Exact copy, pictures excluded: print the lines from the one with "This screenshot has height=660, width=1568." through the final line of the records.

> [Saved data entries]
####################

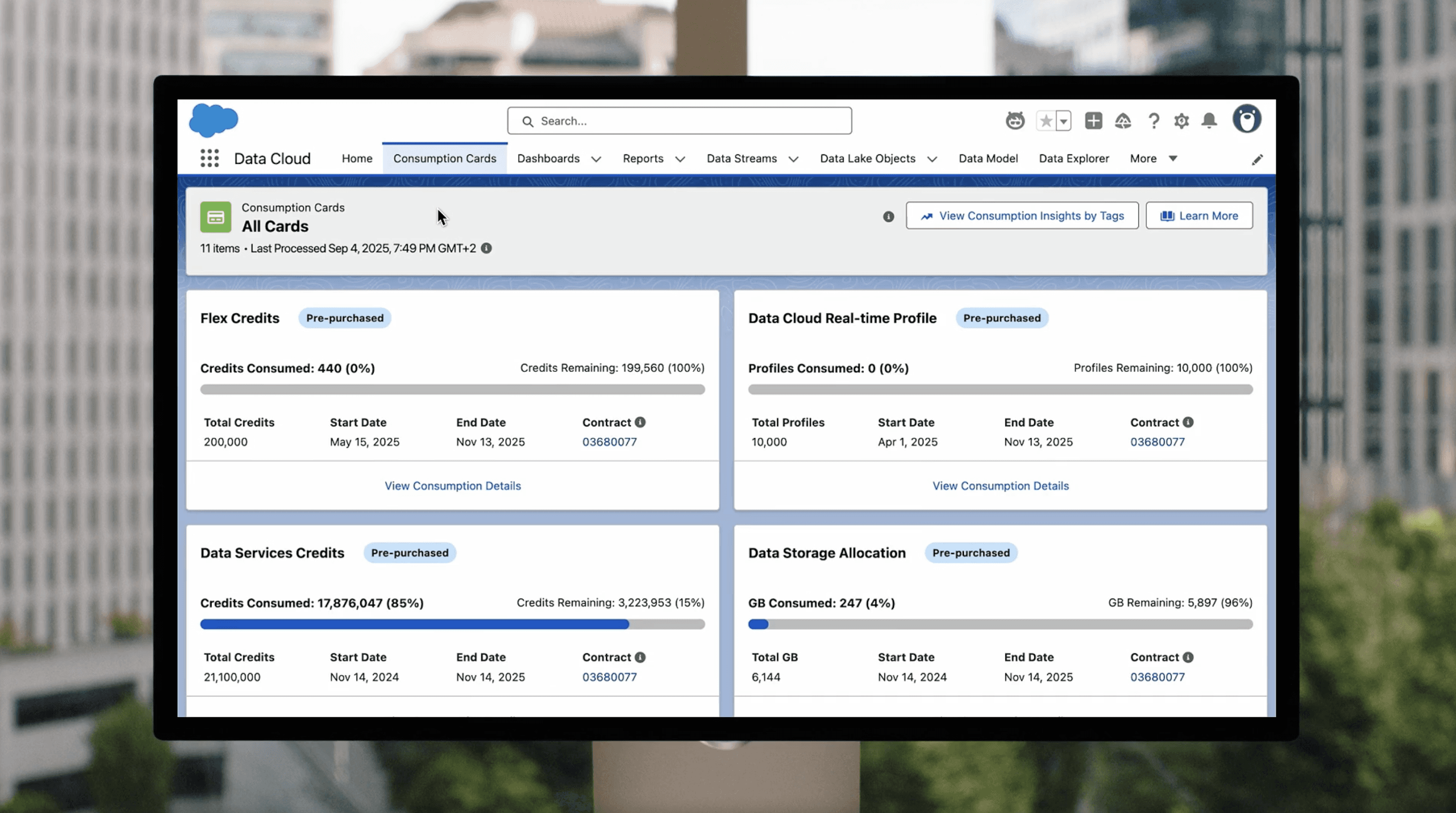Image resolution: width=1456 pixels, height=813 pixels.
Task: Expand the Data Streams dropdown chevron
Action: click(x=793, y=159)
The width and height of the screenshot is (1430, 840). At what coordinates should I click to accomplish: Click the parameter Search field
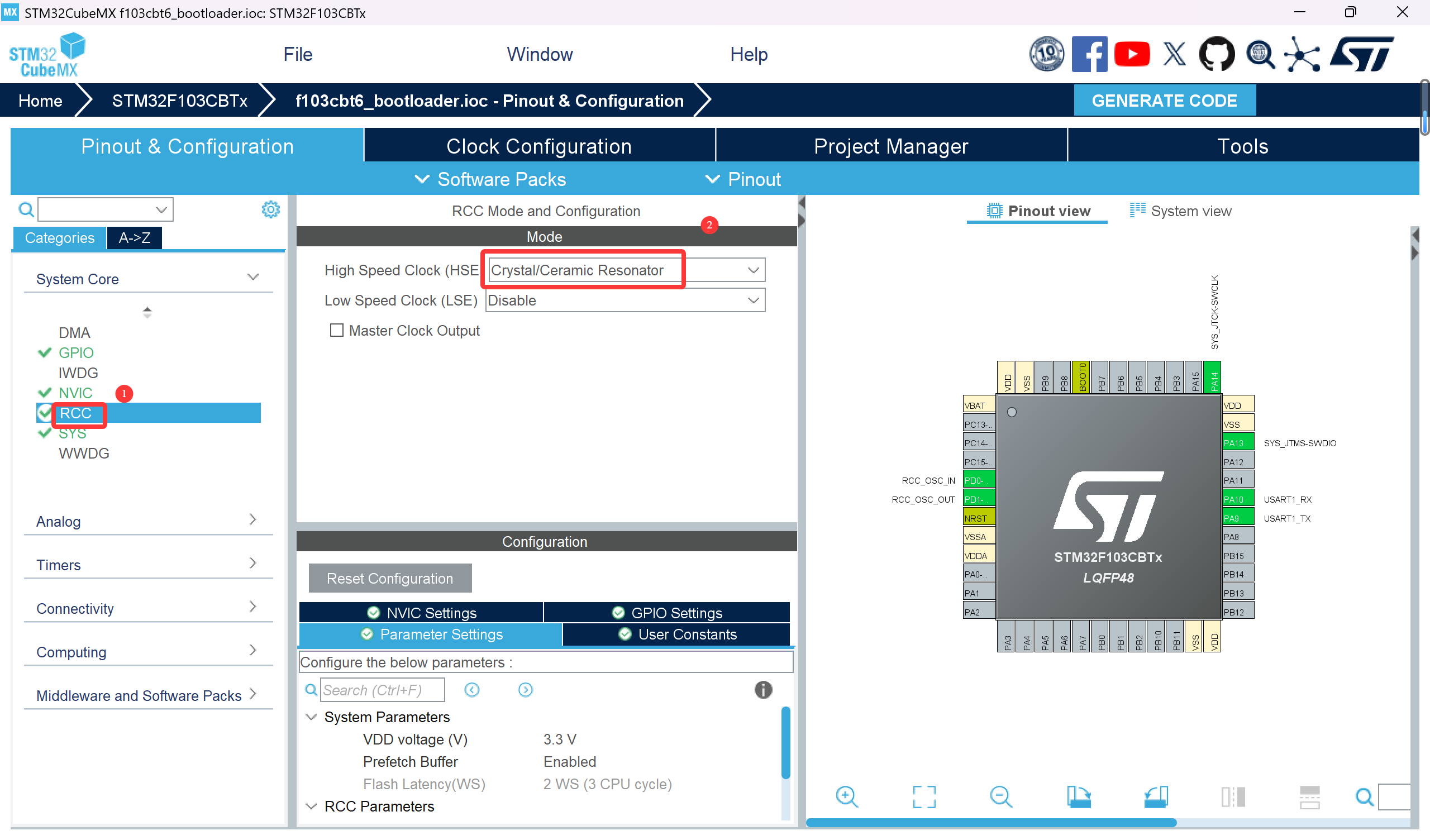pos(383,689)
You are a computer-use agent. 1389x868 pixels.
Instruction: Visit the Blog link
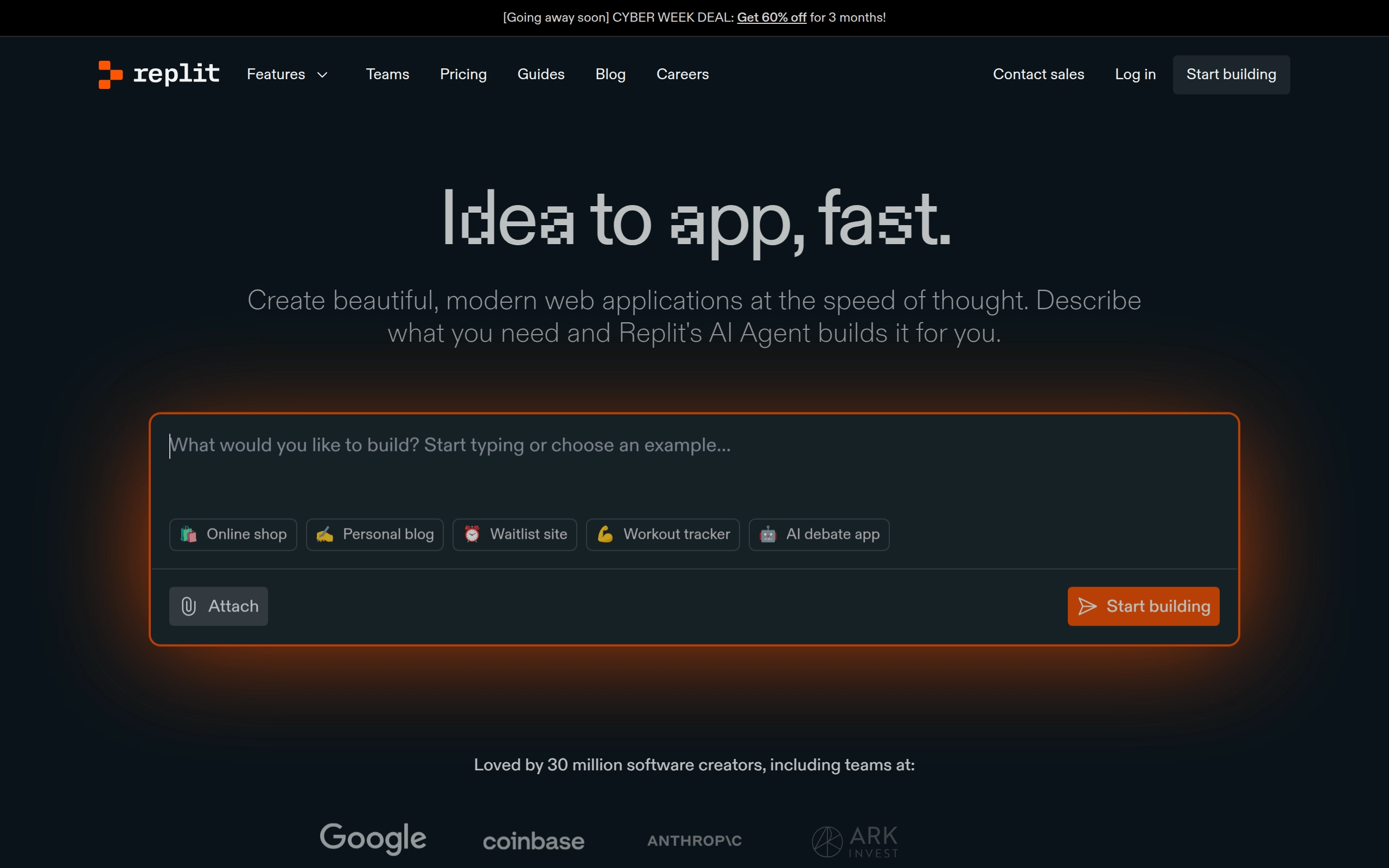pyautogui.click(x=610, y=75)
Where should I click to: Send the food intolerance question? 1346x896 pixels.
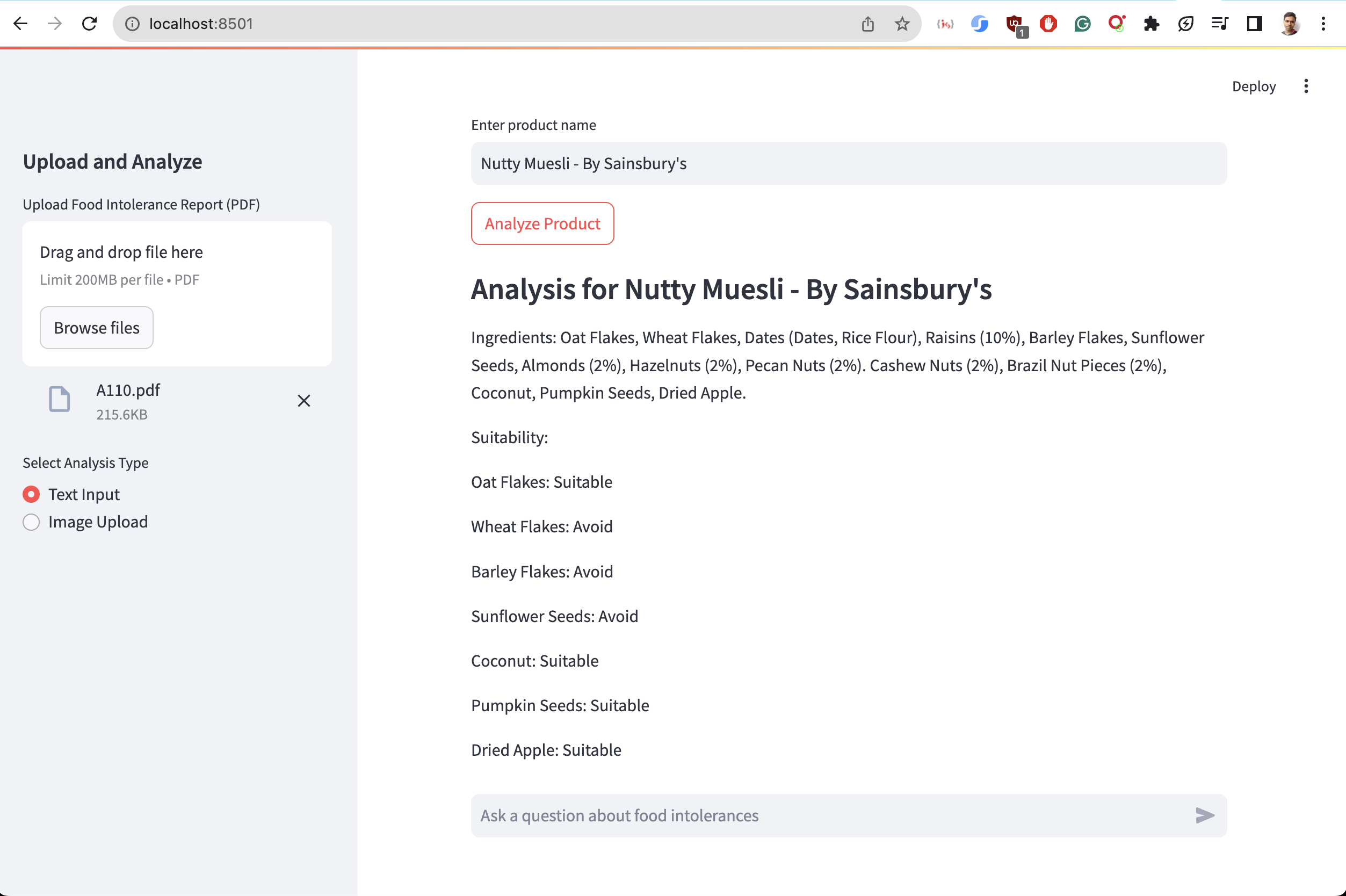[x=1204, y=815]
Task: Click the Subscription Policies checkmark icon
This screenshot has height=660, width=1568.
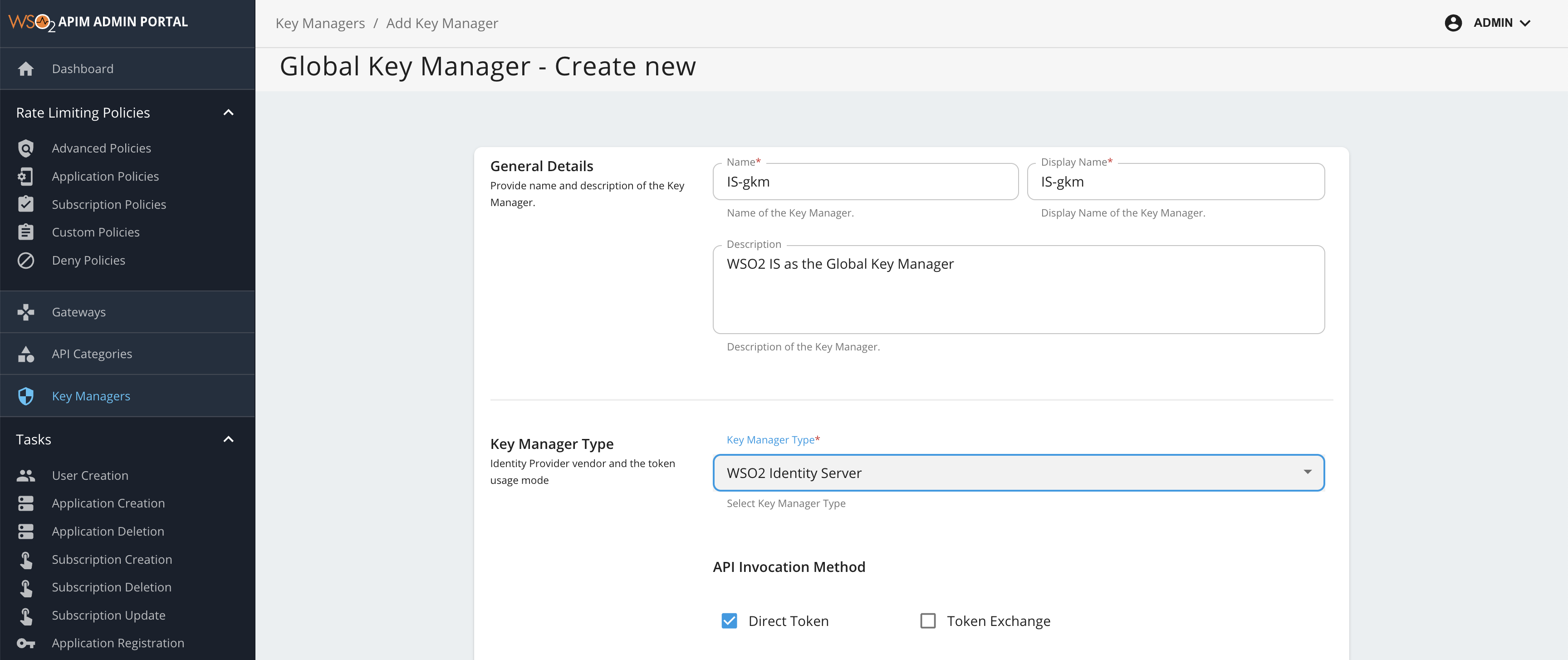Action: pyautogui.click(x=25, y=204)
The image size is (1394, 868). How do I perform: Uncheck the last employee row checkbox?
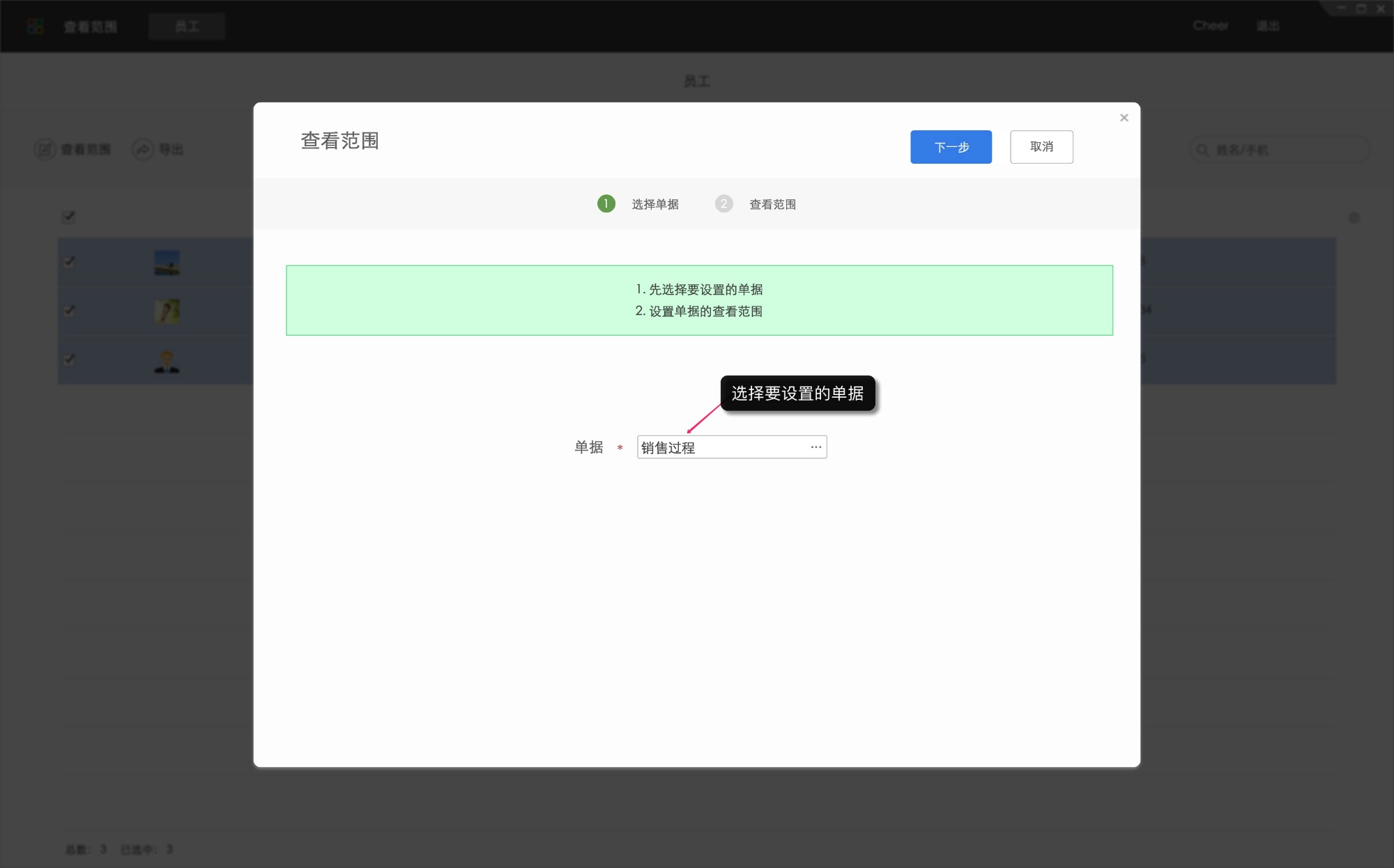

####################

> [ANSWER TO THE PROBLEM]
This screenshot has height=660, width=1568.
Action: pyautogui.click(x=25, y=204)
The image size is (1394, 868). How do I perform: Uncheck the last employee row checkbox?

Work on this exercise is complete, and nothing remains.